Passphrase cache information:
 Cache new passphrases: Disabled
 Currently cached passphrases: 0

System information:
 Operating system: Win32
 Number of CPUs: 2

Time information:
 Time zone offset: 8:00
 Current time (UTC): 2012-11-14T06:32:32Z
 Current local time: 2012-11-14T14:32:32+08:00

File information:
 Home Directory: C:\Documents and Settings\ABC\Application Data\PGP Corporation\PGP\
 Personal Directory: C:\Documents and Settings\ABC\My Documents\PGP\
 Public Keyring: C:\Documents and Settings\ABC\My Documents\PGP\pubring.pkr
 Private Keyring: C:\Documents and Settings\ABC\My Documents\PGP\secring.skr
 Random Seed: C:\Documents and Settings\ABC\Application Data\PGP Corporation\PGP\randseed.rnd

PGPsdk information:
 Runtime version: 4.2.0 release
 FIPS mode: Disabled
 Hardware RNG: Not detected

Public key algorithms:
 [EDSVG] RSA (PGP) - RSA
 [ED--G] Elgamal - Elgamal
 [--SVG] Digital Signature Standard - DSA
 [--SVG] Elliptic Curve Digital Signature Algorithm - ECDSA
 [ED--G] Elliptic Curve Shared Value Derivation - ECSVD

Symmetric ciphers:
 IDEA
 3DES
 CAST5
 Twofish
 AES128
 AES192
 AES256
 Blowfish
 Arc4_128

Hashes:
 MD5
 SHA
 RIPEMD160
 SHA256
 SHA384
 SHA512

Compression:
 None
 ZIP
 ZLIB
 BZIP2
 

Hm.  If you launch cmd.exe, RunAs user ABC, and run

pgp --decrypt [a .pgp or .gpg file] --debug --verbose

does it work, or does it also fail with exit code 129?
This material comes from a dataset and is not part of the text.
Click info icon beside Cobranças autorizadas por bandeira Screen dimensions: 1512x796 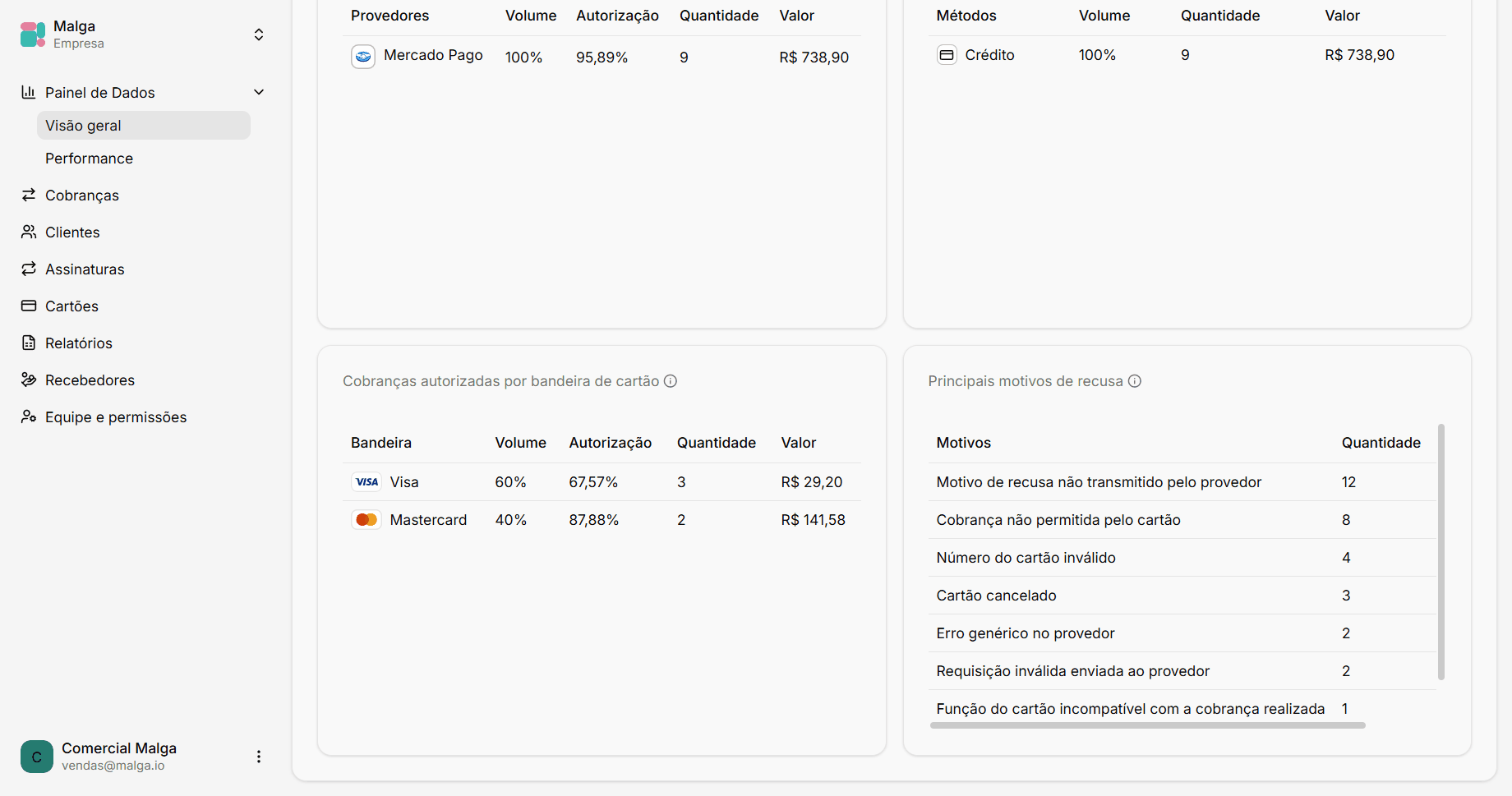click(x=671, y=381)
Hi, the result seems positive. This is of course triggered under interactive logon (Secondary Logon or known as Run As).

D:\XXXXXXXXXXX>pgp --decrypt XXXX0101.DAT.pgp --debug --verbose
pgp:decrypt (3157:current local time 2012-11-14T16:14:27+08:00)
C:\Documents and Settings\ABC\My Documents\PGP\pubring.pkr:open keyrings (1006:public keyring)
C:\Documents and Settings\ABC\My Documents\PGP\secring.skr:open keyrings (1007:private keyring)
Decoding XXXX0101.DAT.pgp...
 begin lex event
 file is encrypted
 file is asymmetrically encrypted
 decrypting file
 output event, type=b (98)
 end lex event
Decoding file XXXX0101.DAT.pgp... 100% (甥猥)
Decode complete
XXXX0101.DAT.pgp:decrypt (0:output file XXXX0101.DAT)

We do notice a strange behavior of the .bat execution:

- We enabled the secondary login service(Run As)

- Launch the cmd.exe with user ID ABC

We then triggred the .bat script using the third party scheduler IBM Sterling Connect Direct. The pgp decrypt work magically even without local administrators membership.

Interesting.  You at least have a working solution now?  I'm still not sure what your initial problem was, but we will try to replicate it.

Actually, we are not suppose to enable Secondary Logon service as it might introduce security havoc as this is a critical server. For now, we are stuck with the solution of Local Administrators permission. What we can do is provide extra protection to this id ABC to avoid any mis use. But i'm still highly interesting at the exit code 129 real meaning/cause.